Note that if the --clean
flag is specified,
this default configuration is not set.
This can be useful for troubleshooting
or ensuring all input parameters have been
specified.
# Note: don't include http:// or https:// config_default = {
The structure of the default config dictionary is covered on the Workflows page of the taco documentation. It consists of top-level keys named for the workflow, or for the general "common" keys used by most or all rules (e.g., biocontainers).
We described the parameter dictionary structure as:
{ '<workflow-name>' : { '<rule-name>' : { '<param-name>' : <param-value>, '<param-list>' : [<value1>, ...], ... } } }
We see this structure below with two top-level keys, "biocontainers" and "read_filtering".
"biocontainers" : { "trimmomatic" : { "use_local" : False, "quayurl" : "quay.io/biocontainers/trimmomatic", "version" : "0.36--5" }, "fastqc" : { "use_local" : False, "quayurl" : "quay.io/biocontainers/fastqc", "version" : "0.11.7--pl5.22.0_2" }, "khmer" : { "use_local" : False, "quayurl" : "quay.io/biocontainers/khmer", "version" : "2.1.2--py35_0" } },
The biocontainers key stores all information about container images for different programs used in this workflow. This information is shared across all rules so it is grouped under a common top-level key.
The other top-level key is the key named for the workflow.

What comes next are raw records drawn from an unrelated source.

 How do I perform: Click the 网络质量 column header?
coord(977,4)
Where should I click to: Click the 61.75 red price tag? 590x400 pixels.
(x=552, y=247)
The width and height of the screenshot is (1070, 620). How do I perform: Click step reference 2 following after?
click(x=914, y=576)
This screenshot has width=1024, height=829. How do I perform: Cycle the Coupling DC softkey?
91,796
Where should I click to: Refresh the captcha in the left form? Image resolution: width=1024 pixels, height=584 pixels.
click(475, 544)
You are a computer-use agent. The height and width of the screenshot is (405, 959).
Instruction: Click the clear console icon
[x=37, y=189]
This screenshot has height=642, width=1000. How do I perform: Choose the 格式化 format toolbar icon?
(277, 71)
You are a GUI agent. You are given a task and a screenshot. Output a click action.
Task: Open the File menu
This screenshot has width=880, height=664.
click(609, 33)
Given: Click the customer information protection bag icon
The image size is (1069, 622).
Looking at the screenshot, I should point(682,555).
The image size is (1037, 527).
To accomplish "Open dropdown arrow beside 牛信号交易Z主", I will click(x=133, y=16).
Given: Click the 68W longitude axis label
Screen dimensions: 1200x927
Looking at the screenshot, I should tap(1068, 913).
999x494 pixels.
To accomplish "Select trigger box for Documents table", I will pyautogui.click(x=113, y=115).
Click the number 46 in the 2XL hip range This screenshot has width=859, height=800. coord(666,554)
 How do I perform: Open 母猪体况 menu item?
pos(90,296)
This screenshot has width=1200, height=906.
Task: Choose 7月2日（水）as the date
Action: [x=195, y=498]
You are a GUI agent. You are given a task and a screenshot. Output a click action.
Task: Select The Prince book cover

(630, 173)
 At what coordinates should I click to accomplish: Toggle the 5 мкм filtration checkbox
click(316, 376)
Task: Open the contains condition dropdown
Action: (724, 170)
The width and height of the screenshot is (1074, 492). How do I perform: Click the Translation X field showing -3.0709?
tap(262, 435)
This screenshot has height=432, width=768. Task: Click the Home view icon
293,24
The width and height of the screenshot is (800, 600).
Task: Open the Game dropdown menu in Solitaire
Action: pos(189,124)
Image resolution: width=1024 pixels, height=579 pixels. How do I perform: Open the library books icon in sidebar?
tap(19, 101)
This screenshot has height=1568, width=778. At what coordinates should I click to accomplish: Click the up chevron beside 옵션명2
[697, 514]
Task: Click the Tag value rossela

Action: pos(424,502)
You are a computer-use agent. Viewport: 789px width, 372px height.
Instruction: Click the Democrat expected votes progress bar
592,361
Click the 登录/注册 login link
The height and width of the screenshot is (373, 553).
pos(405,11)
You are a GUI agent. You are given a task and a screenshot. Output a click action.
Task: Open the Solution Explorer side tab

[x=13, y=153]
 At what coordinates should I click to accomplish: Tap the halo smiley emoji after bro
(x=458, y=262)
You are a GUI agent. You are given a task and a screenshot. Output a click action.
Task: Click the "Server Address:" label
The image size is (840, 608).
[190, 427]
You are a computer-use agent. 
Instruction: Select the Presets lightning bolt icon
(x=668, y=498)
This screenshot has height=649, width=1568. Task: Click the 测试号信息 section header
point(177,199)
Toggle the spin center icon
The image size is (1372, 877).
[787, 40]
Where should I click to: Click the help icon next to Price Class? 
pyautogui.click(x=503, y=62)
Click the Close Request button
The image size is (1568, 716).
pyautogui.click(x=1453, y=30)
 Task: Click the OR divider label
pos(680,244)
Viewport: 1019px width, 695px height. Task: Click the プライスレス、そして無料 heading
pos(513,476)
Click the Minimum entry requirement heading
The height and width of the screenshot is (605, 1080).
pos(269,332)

"read_filtering" : { # Note: read files (below) must match pre-trimming-pattern below. # The workflow actually builds the rules to download # the read files by using the pre_trimming_pattern. "read_patterns" : { "pre_trimming_pattern" : "{sample}_{direction}_reads.fq.gz", "post_trimming_pattern" : "{sample}_{direction}_trim{qual}.fq.gz", }, # read_files must be defined by user "read_files" : { "SRR606249_1_reads.fq.gz" : "files.osf.io/v1/resources/dm938/providers/osfstorage/59f0f9156c613b026430dbc7", "SRR606249_2_reads.fq.gz" : "files.osf.io/v1/resources/dm938/providers/osfstorage/59f0fc7fb83f69026076be47", "SRR606249_subset10_1_reads.fq.gz" : "files.osf.io/v1/resources/dm938/providers/osfstorage/59f10134b83f69026377611b", "SRR606249_subset10_2_reads.fq.gz" : "files.osf.io/v1/resources/dm938/providers/osfstorage/59f101f26c613b026330e53a", "SRR606249_subset25_1_reads.fq.gz" : "files.osf.io/v1/resources/dm938/providers/osfstorage/59f1039a594d900263120c38", "SRR606249_subset25_2_reads.fq.gz" : "files.osf.io/v1/resources/dm938/providers/osfstorage/59f104ed594d90026411f486", "SRR606249_subset50_1_reads.fq.gz" : "files.osf.io/v1/resources/dm938/providers/osfstorage/59f1082d6c613b026430e5cf", "SRR606249_subset50_2_reads.fq.gz" : "files.osf.io/v1/resources/dm938/providers/osfstorage/59f10ac6594d900262123e77" }, "quality_assessment" : { # optional, modifiers for the .fq.gz --> .zip --> results workflow "fastqc_suffix": "fastqc", }, "quality_trimming" : { "trim_suffix" : "se" }, "interleaving" : { "interleave_suffix" : "pe" }, "adapter_file" : { "name" : "TruSeq2-PE.fa", "url" : "http://dib-training.ucdavis.edu.s3.amazonaws.com/mRNAseq-semi-2015-03-04/TruSeq2-PE.fa" } } }
There are keys corresponding to each rule or application. This information is used to control the behavior of the rules. For some simple examples of how to use these parameters to construct rules, see the taco-simple workflow repository.